Maria está no centro, anseia por referências, Arthur está solto, o que não impede o encontro. Encontro, o que nem sempre coincide com integração, harmonia.
Qual é o limite de Maria? A volta ao Brasil. Quem sabe. O Brasil da ditadura? Um Brasil diferente? E Arthur, terá limites? Mal sabem que os limites não costumam ser escolhas; e sim imposições. Maria e Arthur, afora a nacionalidade e a saudade do Brasil, quase nada os aproxima. Tamanha diferença, porém, não é o bastante para afastá-los. Ela pragmática, cartesiana; ele artista de rua, poeta. O desarranjo causado por Arthur retira Maria do equilíbrio do seu X. Maria sai do quarto, se torna uma ativista durante os protestos de Maio de 68. Maria e Arthur, o centro e o satélite, ambos carregam segredos escondidos no Brasil, o que poderá afastá-los definitivamente. Acentuo o definitivamente porque ao longo da narrativa Arthur vai e volta.
Rio-Paris-Rio é uma narrativa muito próxima à vida, sem com isso se assemelhar aos boletins de ocorrência que costumam invadir a literatura brasileira. Quase documento de uma época, dada a superficialidade que ora assola a sociedade brasileira, pode ser um exemplo contundente do que foi o período da ditadura. Tempos em que os ditadores costumavam usar uniforme e faziam questão de serem facilmente identificáveis. Mudou a época, aperfeiçoaram-se os disfarces…
A bela e precisa história de Luciana Hidalgo, que começa com Descartes, leva-me a concluir com palavras de Foucault na introdução de A arqueologia do saber.

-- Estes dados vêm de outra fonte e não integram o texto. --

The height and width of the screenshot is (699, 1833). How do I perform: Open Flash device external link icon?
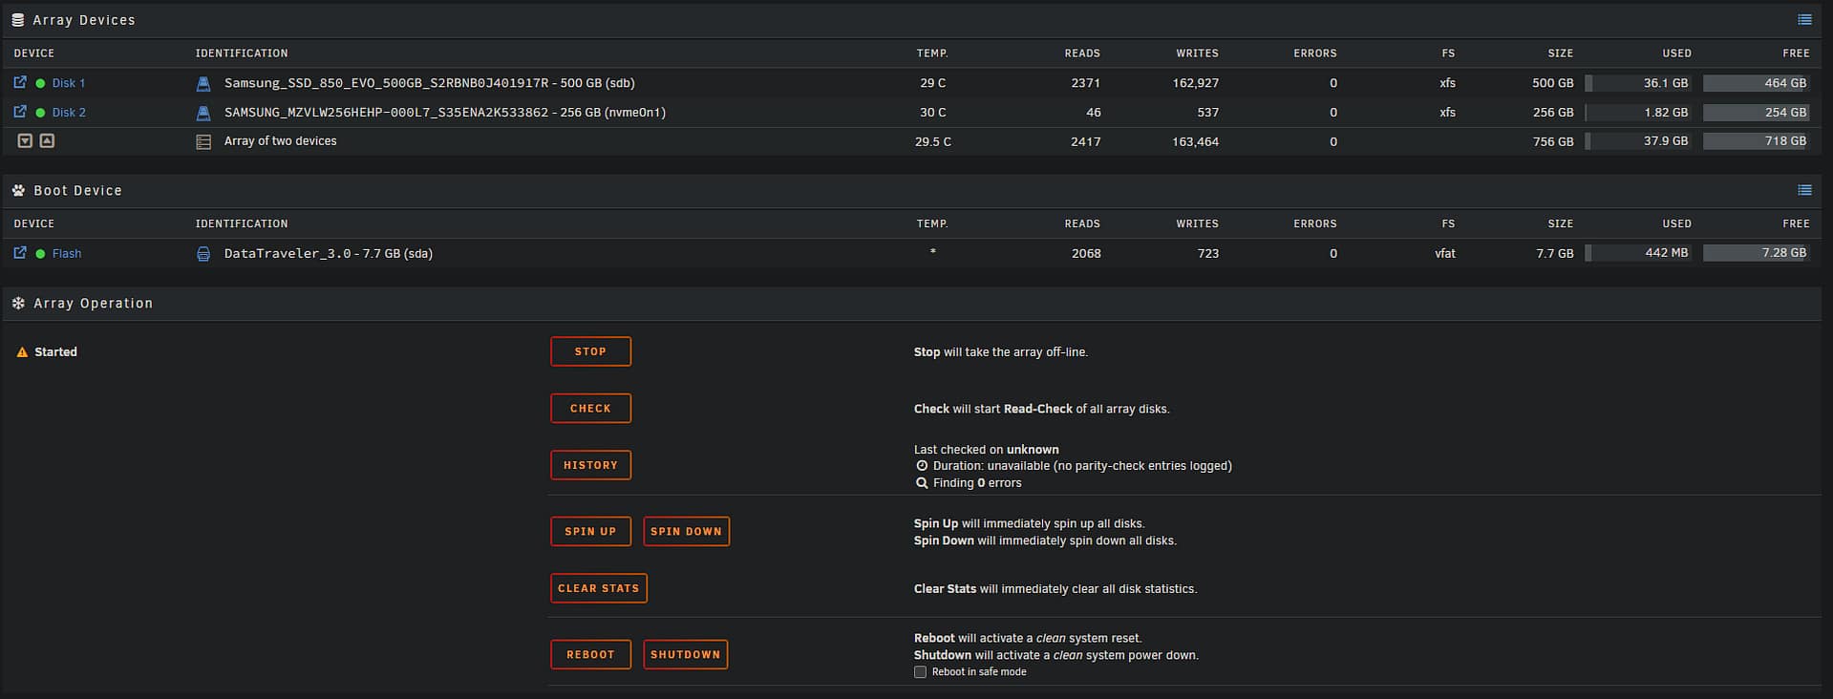(x=20, y=253)
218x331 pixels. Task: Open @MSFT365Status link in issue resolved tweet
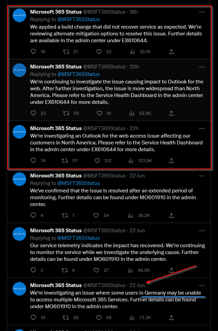click(78, 183)
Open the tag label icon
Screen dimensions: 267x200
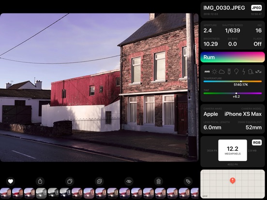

Por trás da história desordenada dos governos, das guerras e da fome, desenham-se histórias, quase imóveis ao olhar — histórias com um suave declive: história dos caminhos marítimos, história do trigo ou das minas de ouro, história da seca e da irrigação, história da rotação das culturas, história do equilíbrio obtido pela espécie humana entre a fome e a proliferação.
Rio-Paris-Rio é um daqueles livros sem fim, uma daquelas histórias que nos seguirão ou que nos estimularão a persegui-las.